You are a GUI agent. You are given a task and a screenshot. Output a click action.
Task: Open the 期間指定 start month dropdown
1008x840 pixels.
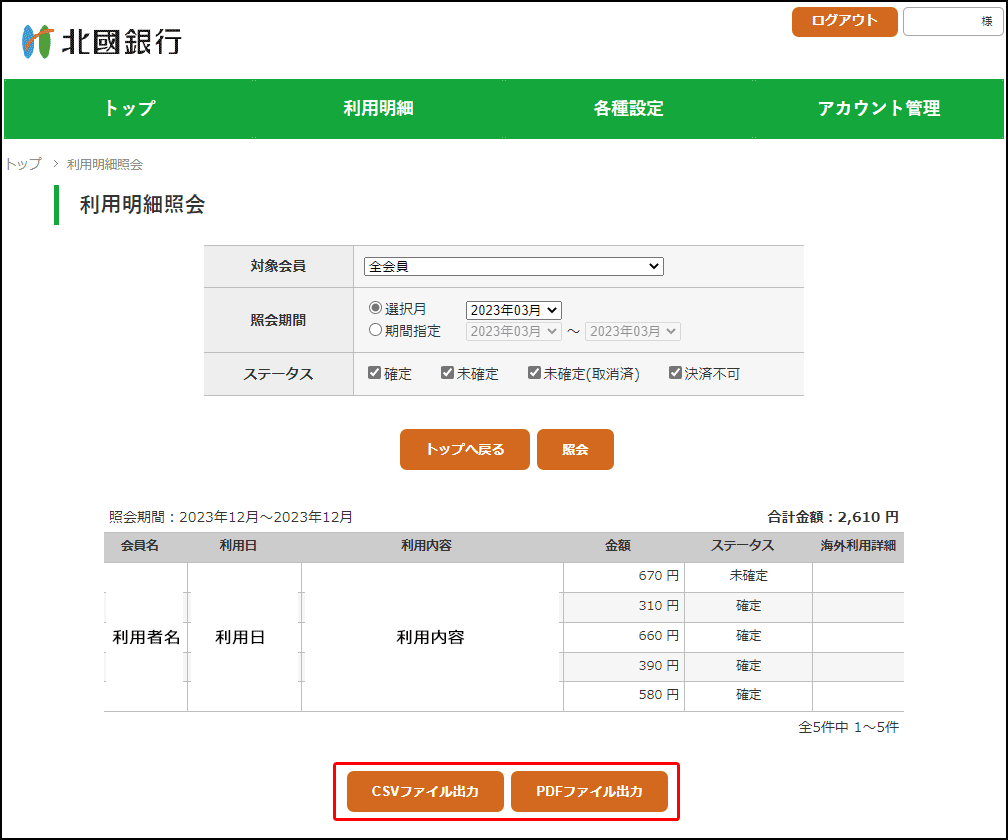pyautogui.click(x=513, y=331)
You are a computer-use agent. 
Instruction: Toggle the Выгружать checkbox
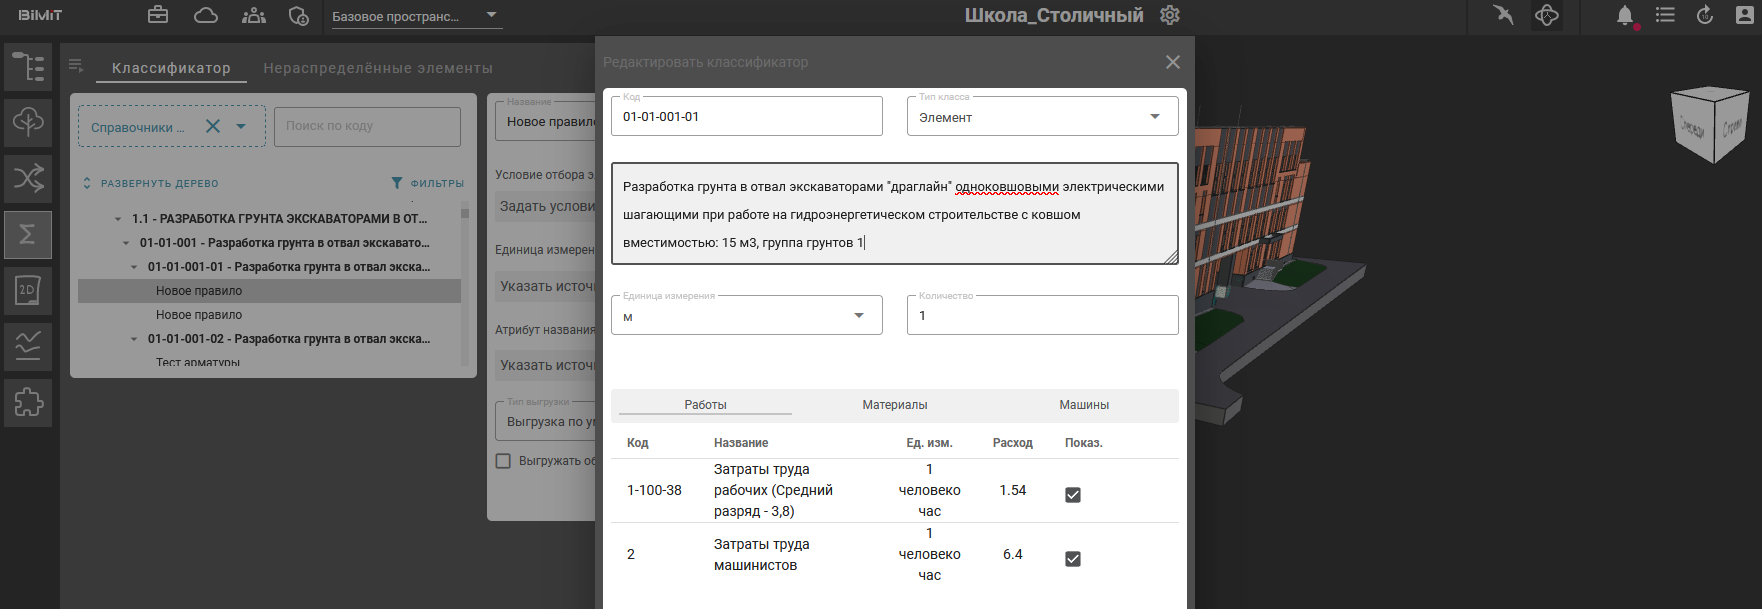point(504,461)
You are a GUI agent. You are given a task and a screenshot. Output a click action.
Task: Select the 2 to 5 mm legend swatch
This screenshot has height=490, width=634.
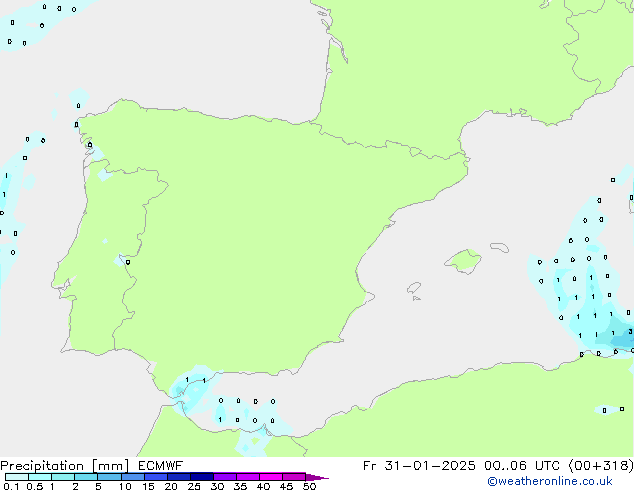click(86, 477)
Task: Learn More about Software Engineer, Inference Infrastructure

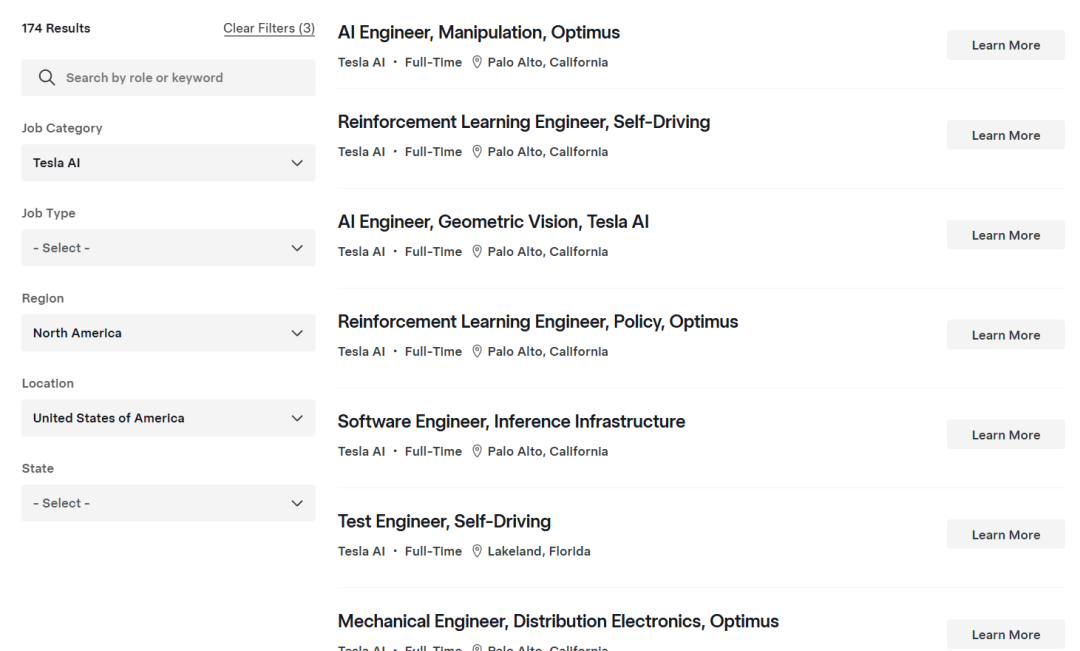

#### [TASK REQUIREMENTS]
The response should restate the material above word for word and contain no pictures.

#### [EXERCISE SOLUTION]
You are a GUI agent. You are given a task and a screenshot. Output a click action.
Task: Open the 期間指定 start month dropdown
1008x840 pixels.
pyautogui.click(x=513, y=331)
You are a computer-use agent. 
Instruction: Toggle the Выгружать checkbox
point(504,461)
You are a GUI agent. You are given a task and a screenshot. Output a click action.
Task: Select the 2 to 5 mm legend swatch
This screenshot has height=490, width=634.
click(86, 477)
Task: Learn More about Software Engineer, Inference Infrastructure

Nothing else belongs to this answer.